The myth of the divided line, Plato’s hierarchy of the physical and mental universe:

				|
MODES OF BEING		|	MODES OF MENTAL ACTIVITY ________________________________________________________________________
				|
     Ideas			|		  Knowing
  Mathematical Forms 	|	       Understanding —-----------------------------------------------------------------------			
Material Things		|		  Opinion
    Images			|		Conjecture
				|

“The first horizontal line separates the eternal world of true Being from the world of Becoming, the material things that are begotten, born, and die. The vertical line separates modes of existence from from the modes of thought appropriate to them.”

“The poets may stay as servants of the state if they teach piety and virtue, but the pleasures of art are condemned as inherently corrupting to citizens and guardians alike.”

From the text:

“all poetical imitations are ruinous to the understanding of the hearers, and that the knowledge of their true nature is the only antidote to them.”

“The poet is like a painter who, as we have already observed, will make a likeness of a cobbler though he understands nothing of cobbling; and his picture is good enough for those who know no more than he does, and judge only by colours and figures.”

“there are three arts which are concerned with all things: one which uses, another which makes, a third which imitates them […] the user of them must have the greatest experience of them, and he must indicate to the maker the good or bad qualities which develop themselves in use”

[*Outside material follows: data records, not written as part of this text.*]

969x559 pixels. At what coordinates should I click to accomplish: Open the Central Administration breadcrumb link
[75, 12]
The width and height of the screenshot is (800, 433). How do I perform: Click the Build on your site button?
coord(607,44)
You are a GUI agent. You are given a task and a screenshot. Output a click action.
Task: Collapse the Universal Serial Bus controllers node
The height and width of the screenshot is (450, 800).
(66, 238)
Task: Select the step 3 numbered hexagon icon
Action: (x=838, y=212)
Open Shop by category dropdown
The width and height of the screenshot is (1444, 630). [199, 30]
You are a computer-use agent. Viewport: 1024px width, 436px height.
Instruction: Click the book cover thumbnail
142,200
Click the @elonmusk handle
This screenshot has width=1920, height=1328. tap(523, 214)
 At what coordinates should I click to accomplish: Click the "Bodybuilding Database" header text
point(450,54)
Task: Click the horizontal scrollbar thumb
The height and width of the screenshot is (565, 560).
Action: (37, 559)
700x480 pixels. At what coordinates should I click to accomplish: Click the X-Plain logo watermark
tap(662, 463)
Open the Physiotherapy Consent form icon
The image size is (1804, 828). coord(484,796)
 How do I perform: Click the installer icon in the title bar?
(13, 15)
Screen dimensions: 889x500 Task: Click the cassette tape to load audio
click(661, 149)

“The imitative art is an inferior who marries an inferior, and has inferior offspring.”

“poetry feeds and waters the passions instead of drying them up; she lets them rule, although they ought to be controlled, if mankind are ever to increase in happiness and virtue.”

Ion

From the text:

“for not by art does the poet sing, but by power divine.”

“God takes away the minds of poets, and uses them as his ministers, as he also uses diviners and holy prophets, in order that we who hear them may know them to be speaking not of themselveswho utter these priceless words in a state of unconsciousness, but that God himself is the speaker, and that through them he is conversing with us.”

Phaedrus

From the commentary:

“while written discourse can be flashy and impressive, the way to search for the deepest truths is through oral discourse between people who care about each other.”

From the text:

“Thamus replied: O most ingenious Theuth, the parent or inventor of an art is not always the best judge of the utility or inutility of his own inventions to the users of them.”

[Like the three tiers from Republic, the user, the maker, the imitator.]

“The specific which you have discovered is an aid not to memory, but to reminiscence, and you give your disciples not truth, but only the semblance of truth; they will be hearers of many things and will have learned nothing; they will appear to be omniscient and will generally know nothing; they will be tiresome company, having the show of wisdom without the reality.”

“Until a man knows the truth of the several particulars of which he is writing or speaking, and is able to define them as they are, and having defined them again to divide them until they can be no longer divided, and until in like manner he is able to discern the nature of the soul, and discover the different modes of discourse which are adapted to different natures, and to arrange and dispose them in such a way that the simple form of speech may be addressed to the simpler nature, and the complex and composite to the more complex nature-until he has accomplished all this, he will be unable to handle arguments according to rules of art, as far as their nature allows them to be subjected to art, either for the purpose of teaching or persuading;—such is the view which is implied in the whole preceding argument.”

“Wise, I may not call them; for that is a great name which belongs to God alone,—lovers of wisdom or philosophers is their modest and befitting title.”